*** Opening Dataset records ***
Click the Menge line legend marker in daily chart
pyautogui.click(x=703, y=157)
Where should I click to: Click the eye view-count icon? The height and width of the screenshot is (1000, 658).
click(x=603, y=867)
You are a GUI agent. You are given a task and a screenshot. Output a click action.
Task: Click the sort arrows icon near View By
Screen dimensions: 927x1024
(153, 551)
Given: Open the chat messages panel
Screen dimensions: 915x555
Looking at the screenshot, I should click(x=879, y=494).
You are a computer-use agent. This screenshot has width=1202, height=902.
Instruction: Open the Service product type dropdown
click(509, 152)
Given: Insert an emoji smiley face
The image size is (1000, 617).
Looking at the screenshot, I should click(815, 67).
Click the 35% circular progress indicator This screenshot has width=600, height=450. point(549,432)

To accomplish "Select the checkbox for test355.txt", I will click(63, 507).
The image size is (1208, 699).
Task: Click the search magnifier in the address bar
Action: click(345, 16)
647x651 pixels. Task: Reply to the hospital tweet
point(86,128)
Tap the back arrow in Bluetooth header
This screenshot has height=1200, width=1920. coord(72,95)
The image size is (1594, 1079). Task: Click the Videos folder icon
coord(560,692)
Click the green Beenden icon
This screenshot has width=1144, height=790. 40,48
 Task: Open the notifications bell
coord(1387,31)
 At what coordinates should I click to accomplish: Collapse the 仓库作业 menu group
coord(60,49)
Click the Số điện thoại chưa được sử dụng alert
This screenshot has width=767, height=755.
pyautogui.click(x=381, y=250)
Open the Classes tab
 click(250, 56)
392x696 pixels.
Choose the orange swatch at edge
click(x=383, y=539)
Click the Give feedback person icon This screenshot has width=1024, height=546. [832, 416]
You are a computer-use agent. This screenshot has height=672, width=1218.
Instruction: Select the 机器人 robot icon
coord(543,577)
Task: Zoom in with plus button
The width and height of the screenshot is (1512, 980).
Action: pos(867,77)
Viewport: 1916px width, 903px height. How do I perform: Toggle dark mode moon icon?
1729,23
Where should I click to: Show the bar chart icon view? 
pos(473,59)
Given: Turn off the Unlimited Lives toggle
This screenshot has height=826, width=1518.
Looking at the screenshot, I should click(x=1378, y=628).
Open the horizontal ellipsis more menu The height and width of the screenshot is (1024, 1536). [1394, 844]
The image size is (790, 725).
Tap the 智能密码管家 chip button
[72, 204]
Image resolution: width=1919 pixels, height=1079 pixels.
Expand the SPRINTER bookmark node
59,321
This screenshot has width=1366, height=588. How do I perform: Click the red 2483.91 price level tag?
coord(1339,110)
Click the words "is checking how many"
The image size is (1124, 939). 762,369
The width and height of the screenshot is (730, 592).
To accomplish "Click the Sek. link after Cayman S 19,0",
*** Closing Dataset records ***
Copy every record verbatim.

Click the Menge line legend marker in daily chart
pyautogui.click(x=703, y=157)
Where should I click to: Click the eye view-count icon? The height and width of the screenshot is (1000, 658).
click(x=603, y=867)
You are a GUI agent. You are given a task and a screenshot. Output a click action.
Task: Click the sort arrows icon near View By
Screen dimensions: 927x1024
(153, 551)
Given: Open the chat messages panel
Screen dimensions: 915x555
Looking at the screenshot, I should click(x=879, y=494).
You are a computer-use agent. This screenshot has width=1202, height=902.
Instruction: Open the Service product type dropdown
click(509, 152)
Given: Insert an emoji smiley face
The image size is (1000, 617).
Looking at the screenshot, I should click(815, 67).
Click the 35% circular progress indicator This screenshot has width=600, height=450. point(549,432)

To accomplish "Select the checkbox for test355.txt", I will click(63, 507).
The image size is (1208, 699).
Task: Click the search magnifier in the address bar
Action: click(345, 16)
647x651 pixels. Task: Reply to the hospital tweet
point(86,128)
Tap the back arrow in Bluetooth header
This screenshot has height=1200, width=1920. coord(72,95)
The image size is (1594, 1079). Task: Click the Videos folder icon
coord(560,692)
Click the green Beenden icon
This screenshot has width=1144, height=790. 40,48
 Task: Open the notifications bell
coord(1387,31)
 At what coordinates should I click to accomplish: Collapse the 仓库作业 menu group
coord(60,49)
Click the Số điện thoại chưa được sử dụng alert
This screenshot has width=767, height=755.
pyautogui.click(x=381, y=250)
Open the Classes tab
 click(250, 56)
392x696 pixels.
Choose the orange swatch at edge
click(x=383, y=539)
Click the Give feedback person icon This screenshot has width=1024, height=546. [832, 416]
You are a computer-use agent. This screenshot has height=672, width=1218.
Instruction: Select the 机器人 robot icon
coord(543,577)
Task: Zoom in with plus button
The width and height of the screenshot is (1512, 980).
Action: pos(867,77)
Viewport: 1916px width, 903px height. How do I perform: Toggle dark mode moon icon?
1729,23
Where should I click to: Show the bar chart icon view? 
pos(473,59)
Given: Turn off the Unlimited Lives toggle
This screenshot has height=826, width=1518.
Looking at the screenshot, I should click(x=1378, y=628).
Open the horizontal ellipsis more menu The height and width of the screenshot is (1024, 1536). [1394, 844]
The image size is (790, 725).
Tap the 智能密码管家 chip button
[72, 204]
Image resolution: width=1919 pixels, height=1079 pixels.
Expand the SPRINTER bookmark node
59,321
This screenshot has width=1366, height=588. How do I perform: Click the red 2483.91 price level tag?
coord(1339,110)
Click the words "is checking how many"
The image size is (1124, 939). 762,369
The width and height of the screenshot is (730, 592).
To accomplish "Click the Sek. link after Cayman S 19,0",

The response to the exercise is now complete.